Пелька оживает.
— Только никому ни слова, потому что как только узнают, не разрешат нам с тобой видеться. А теперь иди.
— Никому не скажу, пускай меня на куски режут! — присягает Пелька и послушно отходит, лишь оглянувшись и помахав на прощанье.
4
— Какая ты гибкая — настоящая куница! — с восхищением произносит женщина и наблюдает, как Пелька протискивается между прутьями решётки в подвальном окошке.
Пелька не верит приятному голосу, однако сейчас ей не остаётся ничего другого, кроме как вылезти прямо на эту женщину, потому что половина Пельки ещё в подвале, а половина — уже над тротуаром. В такой ситуации отступить — значит остаться в закрытом подвале, как в мышеловке. Пелька предпочитает встретить угрозу своей свободе лицом к лицу на улице.

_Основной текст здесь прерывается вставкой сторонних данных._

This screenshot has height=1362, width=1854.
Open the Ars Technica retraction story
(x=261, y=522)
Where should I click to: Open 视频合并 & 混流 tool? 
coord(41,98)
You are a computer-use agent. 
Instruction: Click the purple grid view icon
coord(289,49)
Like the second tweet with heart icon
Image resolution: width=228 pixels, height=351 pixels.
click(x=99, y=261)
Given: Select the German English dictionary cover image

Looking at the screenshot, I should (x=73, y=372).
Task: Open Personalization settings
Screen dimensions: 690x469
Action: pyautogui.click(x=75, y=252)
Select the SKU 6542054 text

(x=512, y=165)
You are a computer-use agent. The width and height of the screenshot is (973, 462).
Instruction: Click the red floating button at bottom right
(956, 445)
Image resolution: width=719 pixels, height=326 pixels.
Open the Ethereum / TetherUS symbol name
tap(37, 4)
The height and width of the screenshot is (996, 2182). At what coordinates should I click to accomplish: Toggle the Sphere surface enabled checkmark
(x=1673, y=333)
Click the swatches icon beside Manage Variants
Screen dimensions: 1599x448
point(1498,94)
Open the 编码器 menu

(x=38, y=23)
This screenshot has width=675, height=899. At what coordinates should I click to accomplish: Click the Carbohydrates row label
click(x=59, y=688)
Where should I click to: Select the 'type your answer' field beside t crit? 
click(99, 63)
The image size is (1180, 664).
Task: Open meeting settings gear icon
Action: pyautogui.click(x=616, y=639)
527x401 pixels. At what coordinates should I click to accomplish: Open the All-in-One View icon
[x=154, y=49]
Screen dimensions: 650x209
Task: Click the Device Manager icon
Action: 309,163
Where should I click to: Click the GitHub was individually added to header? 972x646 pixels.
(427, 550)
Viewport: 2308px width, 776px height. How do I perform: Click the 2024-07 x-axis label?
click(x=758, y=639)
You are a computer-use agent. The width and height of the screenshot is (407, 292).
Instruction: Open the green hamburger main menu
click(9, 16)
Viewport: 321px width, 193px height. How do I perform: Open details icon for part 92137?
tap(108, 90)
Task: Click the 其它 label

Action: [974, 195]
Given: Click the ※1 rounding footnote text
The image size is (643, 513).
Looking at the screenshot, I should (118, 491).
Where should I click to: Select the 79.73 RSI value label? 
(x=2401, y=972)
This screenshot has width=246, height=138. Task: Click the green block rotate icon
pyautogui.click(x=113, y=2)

— Облом, — Пелька выбирается на поверхность и говорит что попало, лишь бы выиграть время и понять намерения незнакомки. Пелька — опытная бродяга и скиталец — никогда не теряет надежды на возможность удрать.
— Уходим, — женщина подаёт руку, и Пелька, хоть и против желания, вкладывает свою грязную и озябшую ладошку в мягкую и тёплую ладонь незнакомки. Срываются с места в карьер, потому что сверху на пустой улице с двумя‑тремя фонарями послышался шум едущего автомобиля и вспыхнули огни фар.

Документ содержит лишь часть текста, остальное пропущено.